Elegant Korean Beef Consommé

Korean
Soup / Stew

Galbi Tang (갈비탕)

Galbi Tang (갈비탕) is a clear, comforting Korean beef short rib soup simmered slowly with radish, garlic, and aromatics until the meat is tender and the broth is deeply savory. Lightly seasoned and traditionally finished with scallions, it’s a nourishing dish often enjoyed on special occasions or when you want something warm and restorative.

servings
4
prep time
30 mins
cook time
3 hours
  • 1.2 kg or 2.5lb of bone-in Beef Short Ribs
  • 500 g Korean Radish
  • 1 Large Yellow Onion (halved and skin-on)
  • 8-10 cloves garlic (lightly smashed)
  • 2-3 thin slices of ginger
  • 2-3 large scallions (cut into large pcs, white part only)
  • 3-4 L of cold water (enough to cover ribs + aromatics)
  • 2-3 dried shiitake musrooms
  • 1 pc of dried kelp
  • 2 Tbsp Korean soup soy sauce (국간장 guk-ganjang)
  • Sea salt & freshly ground black pepper, to taste
  • 1 tsp toasted sesame oil (optional, for finishing)

1. Prepare the ribs

- Rinse short ribs and soak in cold water for 30-60 minutes to draw out blood/bone residue. Some more elaborate kitchens even soak overnight or change water repeatedly for extra clarity

- Blanch the ribs: Bring a pot of water to boil, add ribs, cook ~2–3 minutes, then drain, rinse ribs and rinse pot. This helps yield a clearer broth.

- Trim excess fat from ribs (but leave some for flavour) so you don’t end up with overly fatty broth.

2. Initial high heat extraction

- Place cleaned ribs in a large clean pot, add radish chunks, onion halves, garlic, ginger, scallion pieces, and add cold water just to cover.

-  Bring to a vigorous boil uncovered for ~30 minutes. This extracts flavour from the bones and meats.

- As you boil, skim off any foam/impurities that rise to surface to keep the broth clear.

3. Simmer and refine

- After the initial boil, reduce heat to medium-low, cover partially, and simmer gently for 1 to 1½ hours (or until the meat is very tender and beginning to fall off the bone). Some premium kitchens may simmer even longer for more depth.

- At this point, you can add the dried shiitake & kelp (but kelp only last ~5 minutes to avoid sliminess).

- Remove the large aromatics (onion, ginger, scallion pieces) so they don’t overcook/impair clarity.

4. Chill & remove fat (for extraordinary clarity)

- For a restaurant-level clear broth, once the meat is tender, remove pot from heat, let it cool slightly, then refrigerate until fat solidifies on surface.
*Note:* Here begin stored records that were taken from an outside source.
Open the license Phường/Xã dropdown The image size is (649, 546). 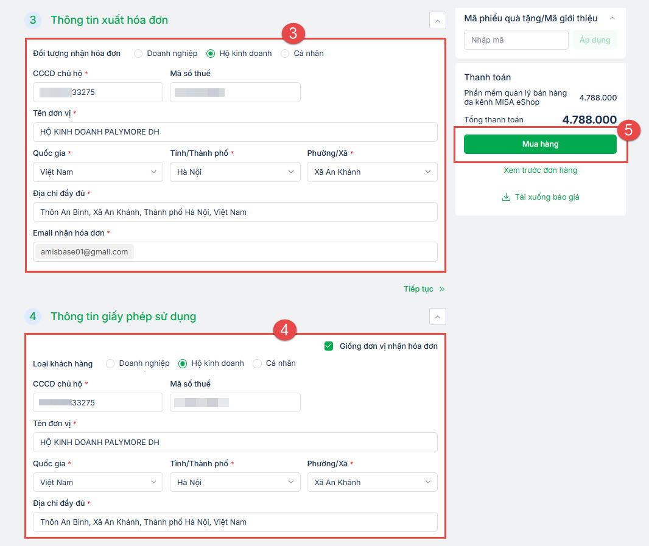[x=372, y=483]
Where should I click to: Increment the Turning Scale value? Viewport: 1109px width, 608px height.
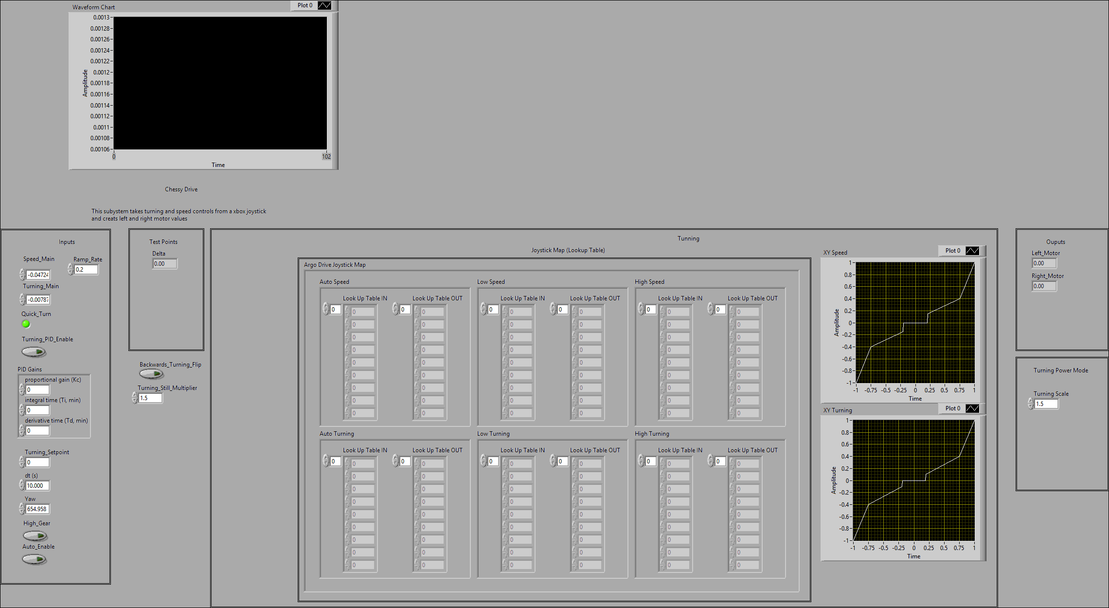pos(1031,401)
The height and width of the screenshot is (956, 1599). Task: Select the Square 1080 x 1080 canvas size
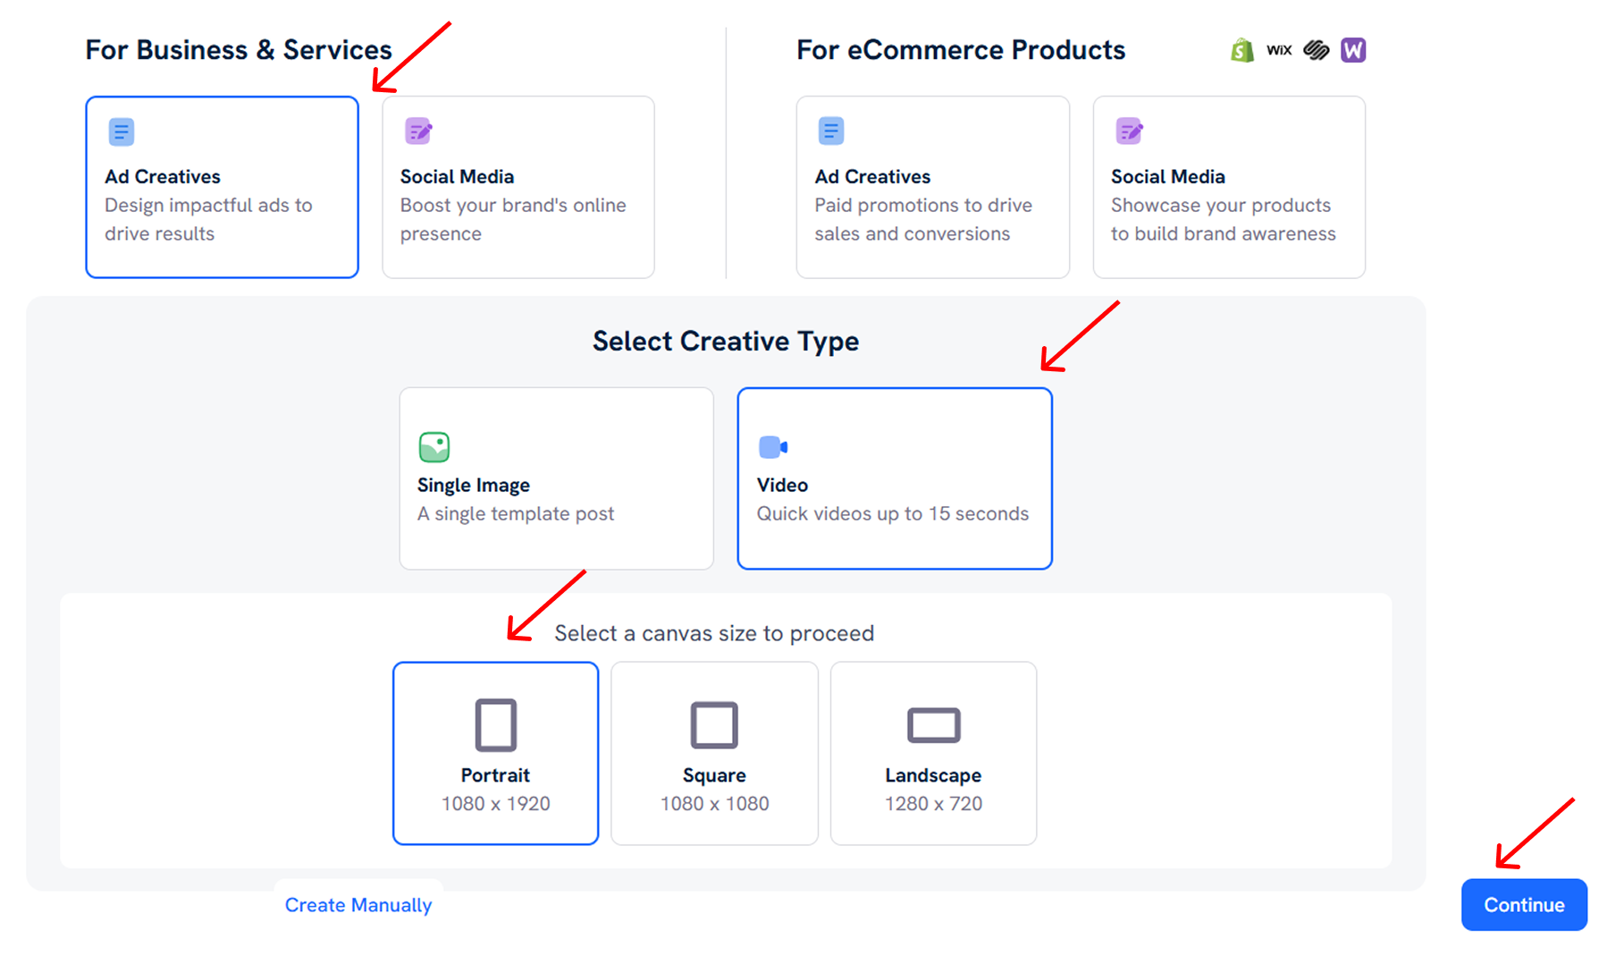point(714,752)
Skim off solidified fat before reheating. This yields a beautifully clear, polished broth.

- If you’re serving right away, keep skimming constantly as you simmer for final aquaplane.

5.  Season and finish

- Return broth & meat to pot, add radish chunks (cut into large bite-sized pieces if you removed them). 

- Reheat gently. Add 2 Tbsp soup soy sauce, taste, then adjust with sea salt & pepper.

- Optional: At this point add the soaked glass noodles for ~2-3 minutes.

- Right before serving, drizzle the toasted sesame oil and garnish with scallion greens + optional egg strips.